- Source passage -

Content starts

English Language Elective - Year 10 | Semester 1 2025 - Booklet 1: The Fundamentals of Analysis

SCRAPI: The Fundamentals of Analysis

  • Whenever analyzing a text, identify SCRAPI elements and how Jakobson’s functions support them.
  • Knowledge and application of these elements will be tested.

S - Situational Context

  • Situational context includes everything surrounding the text that determines language choices.
  • Includes:
    1. Language mode: Written and spoken (written can be electronic).
      • Electronic texts (e.g., emails) should be identified as such.
    2. Field: Topic/subject matter of the text (e.g., sport, law, medicine).
      • Semantic field (semantic domain): Lexical set of words sharing semantic associations (e.g., Toyota, Mazda, BMW are from the domain of cars).
    3. Setting: Where and when the text takes place (e.g., classroom, court of law, radio, morning, fifty years ago).
    4. Tenor: Relationship between participants in the communicative exchange.
      • Aspects of the relationship:
        • Level of consideration/type of relationship (positive, negative, neutral): respectful, appreciative, polite, hostile.
        • Social distance (level of intimacy): socially close, socially distant.

Content ends

- To do -
**A.** According to the SCRAPI booklet, why does situational context matter when analyzing a text? Answer in one to three sentences.
**B.** Carry on the SCRAPI booklet from the point where it stops.
The lines that follow come from a different source.

- Provided material -

Content starts

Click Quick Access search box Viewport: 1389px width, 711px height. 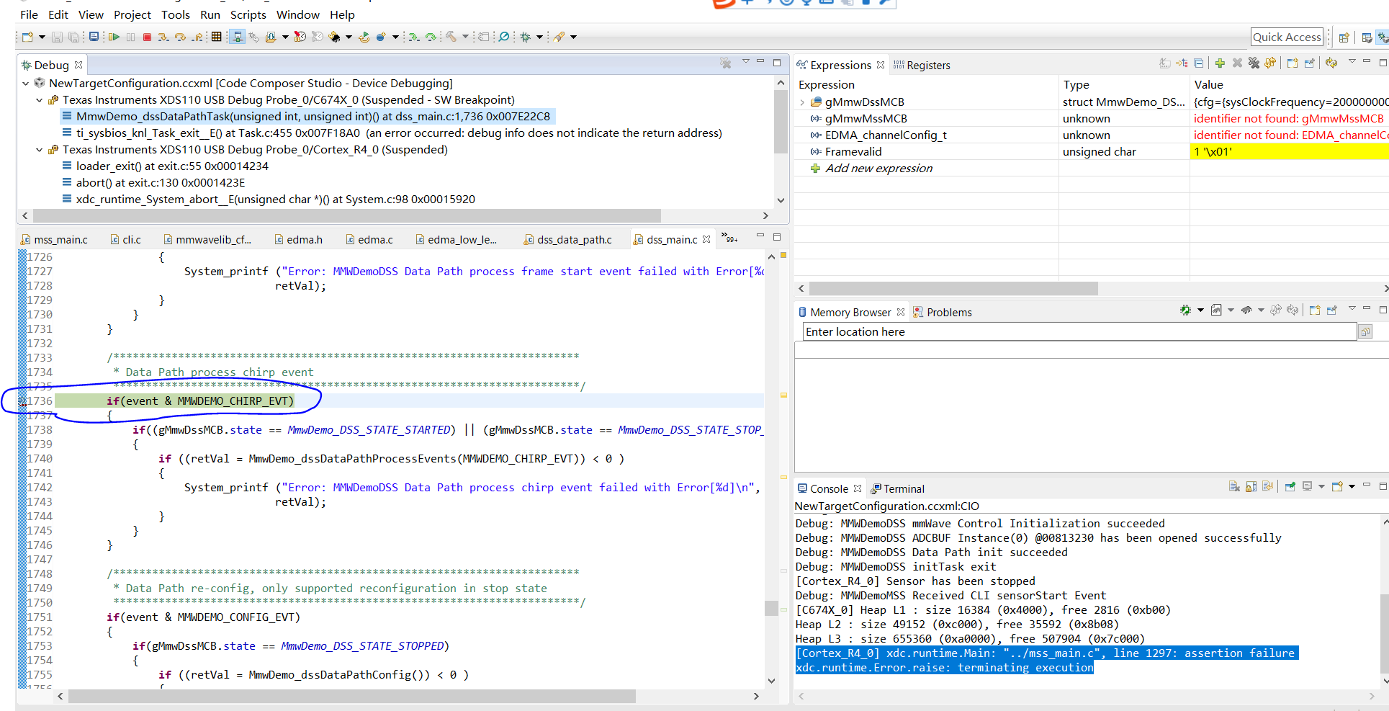click(1286, 37)
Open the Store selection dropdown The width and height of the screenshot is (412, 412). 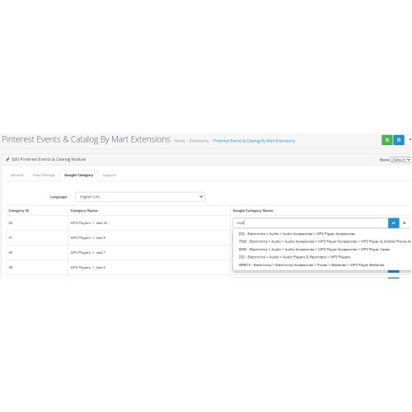tap(400, 160)
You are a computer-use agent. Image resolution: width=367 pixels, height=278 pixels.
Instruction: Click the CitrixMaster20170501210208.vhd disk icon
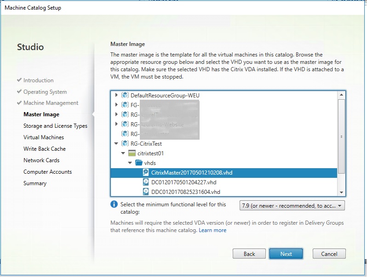[x=146, y=173]
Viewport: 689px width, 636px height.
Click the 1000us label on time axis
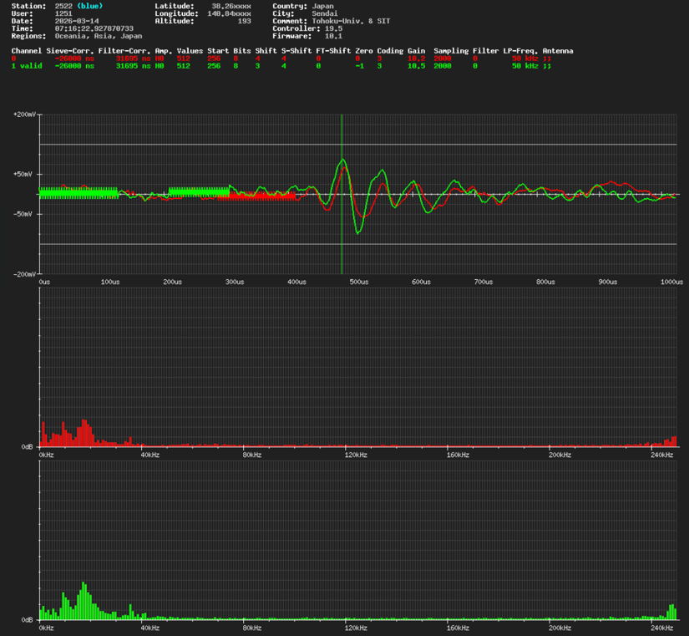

Content ends

- Results in order -
**A.** Situational context matters because it covers everything surrounding the text that determines its language choices.

**B.**
        • Status (power or prestige): hierarchical or equal (low/lower - high/higher).
    5. Text type: Each text type has conventions that shape language choices.
      • Social media posts differ from radio interviews or textbooks.
      • Electronic texts often contain hyperlinks or QR codes.

C - Cultural Context

  • Cultural context refers to attitudes, values, and beliefs of the author and audience.
  • Demonstrated intentionally or unintentionally.
  • Registers can be described according to semantic domain.
  • Registers exist for particular professions (e.g., legal register, medical register).
  • Register formality ranges from very formal to very informal.
  • Register may change within a discourse to achieve purposes and intents.

R - Register

  • Ranges from informal to formal (very informal - somewhat informal with some formal features - somewhat formal with informal elements - formal).

A - Audience

  • Intended set of listeners or readers.
  • Context (especially tenor) determines language choices.

PI - Purposes and Intents

  • Purposes: Reasons a text is created (plural).
    • Examples:
      • To establish expertise.
      • To manipulate or obfuscate.
      • To promote social harmony and build rapport.
  • Authorial intents: What the author wants their audience to think or feel with shared information.

Jakobson’s Functions

  • Purposes and intents are often discussed together.
  • Functions of language features support these.
  • Roman Jakobson (1896-1982) believed successful communication relies on choosing language that achieves certain functions.
  • Different functions dominate based on the text’s purposes and intents.

The Six Jakobson's Functions:

  1. Referential:
    • Sharing information objectively.
    • Information doesn’t need to be true.
    • Example: "Sales are up 3% this quarter", "It is raining", "The pale green leaves blew in the wind."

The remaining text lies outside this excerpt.